A Justiça determinou, nesta semana, a interdição parcial da Penitenciária Modulada Estadual de Osório, no Litoral Norte do Rio Grande do Sul, após constatar situação de superlotação e precariedade nas condições de encarceramento. A decisão também estabeleceu um limite máximo de 1.545 presos no local.
Atualmente, segundo dados do Tribunal de Justiça do Estado (TJ-RS) e da Superintendência dos Serviços Penitenciários (Susepe), a unidade vinha operando acima da capacidade, gerando riscos tanto para a segurança quanto para a saúde dos apenados e servidores.
A medida judicial impede o ingresso de novos presos até que o número seja reduzido para o teto determinado. Caso necessário, a Susepe deverá providenciar o remanejamento de detentos para outras unidades prisionais do Estado.
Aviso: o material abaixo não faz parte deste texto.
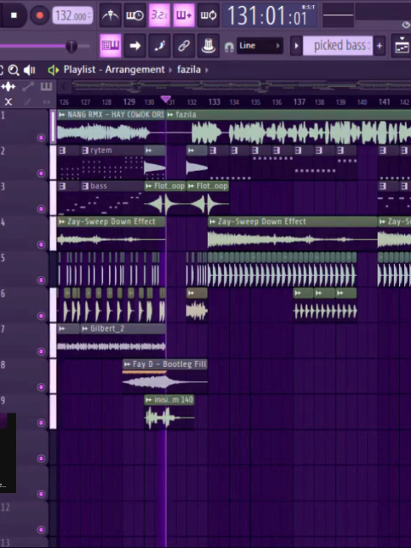Open the picked bass pattern selector
Image resolution: width=411 pixels, height=548 pixels.
tap(337, 46)
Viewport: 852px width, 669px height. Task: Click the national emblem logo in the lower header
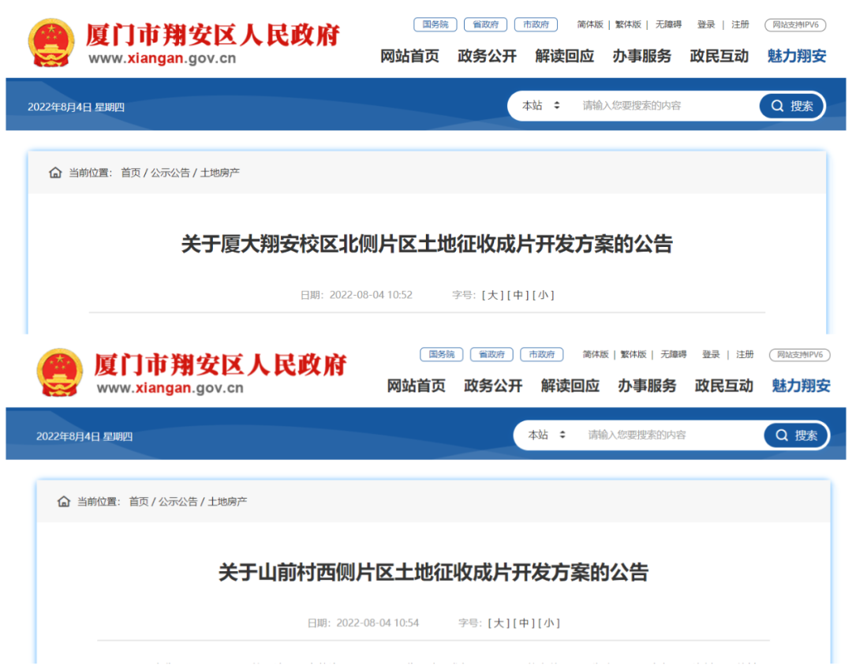(59, 372)
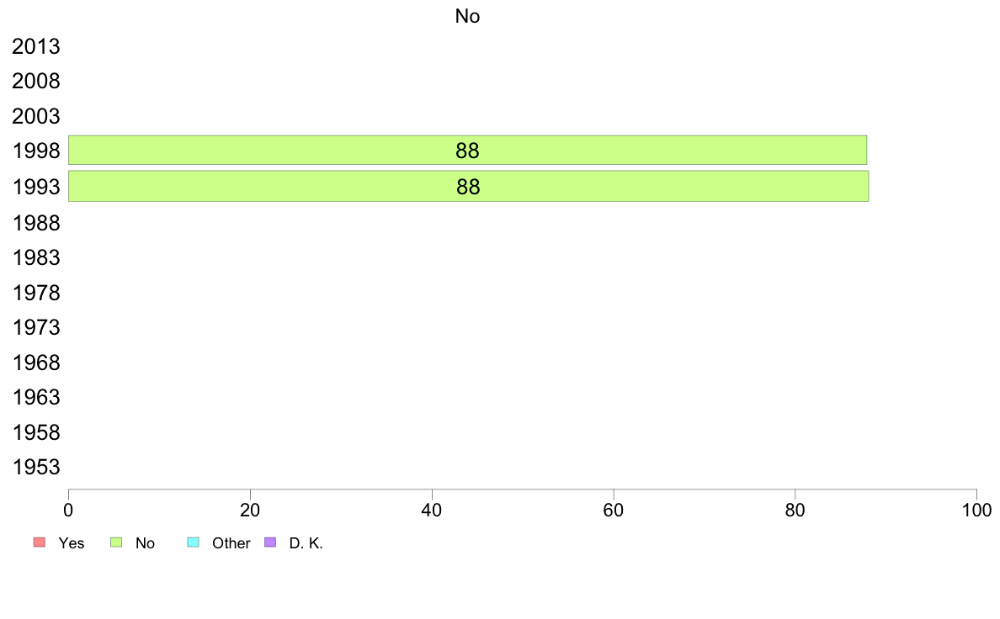
Task: Click the 1963 year label
Action: click(36, 398)
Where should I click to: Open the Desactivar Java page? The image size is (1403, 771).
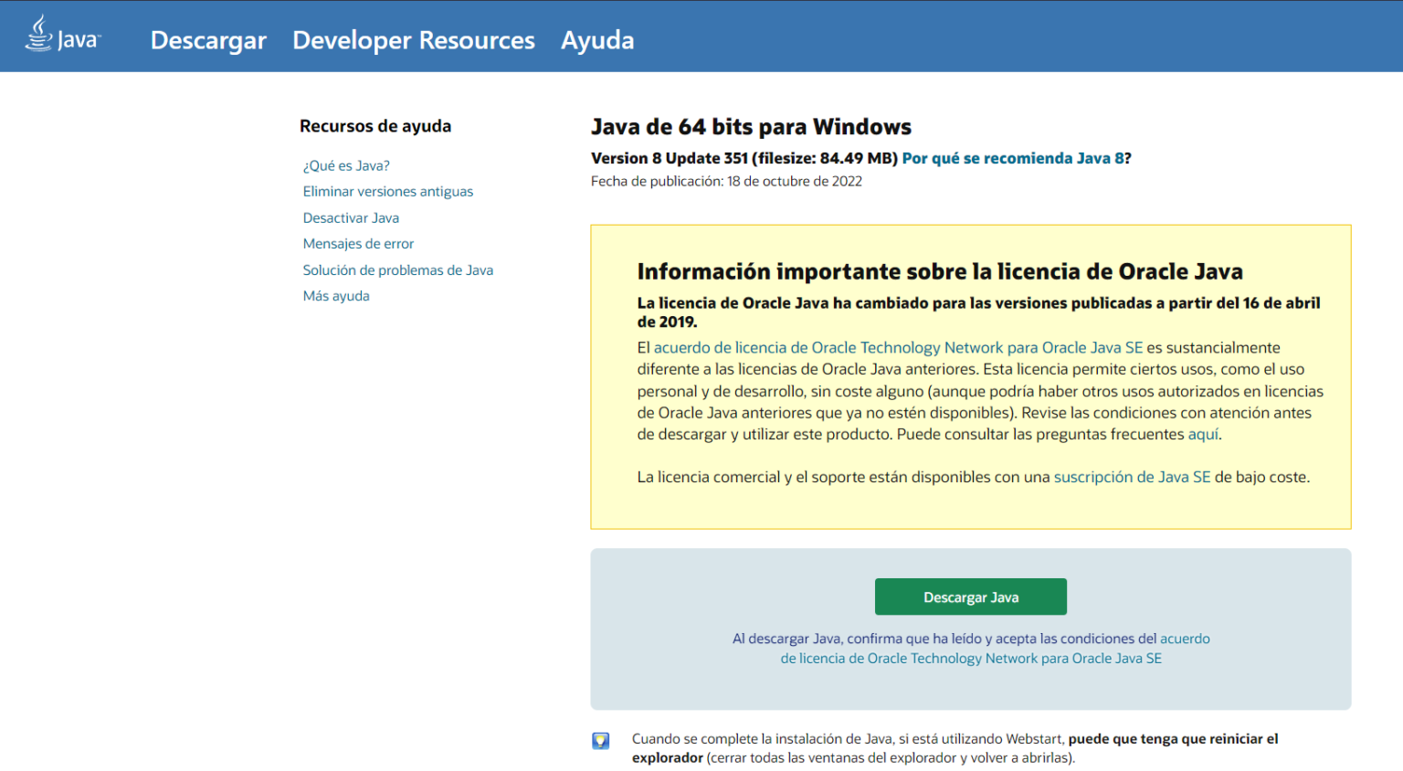click(x=351, y=217)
A decisão atende a pedidos do Ministério Público do Rio Grande do Sul (MP-RS), que vinha denunciando as condições insalubres, falta de infraestrutura adequada e o elevado número de internos, o que compromete a prestação de serviços essenciais, como assistência médica e jurídica.
“A superlotação gera uma cadeia de problemas, que incluem falta de espaço, comprometimento do atendimento médico e até aumento das tensões internas, colocando em risco a integridade física tanto dos apenados quanto dos agentes penitenciários”, ressaltou o MP em manifestação apresentada à Justiça.
A Penitenciária de Osório abriga presos em regime fechado e semiaberto, e já foi alvo de outras inspeções judiciais nos últimos anos, por conta das denúncias de violações a direitos humanos.
A Susepe informou que está analisando a decisão e buscará adequar a situação da unidade dentro do prazo estipulado pelo Judiciário.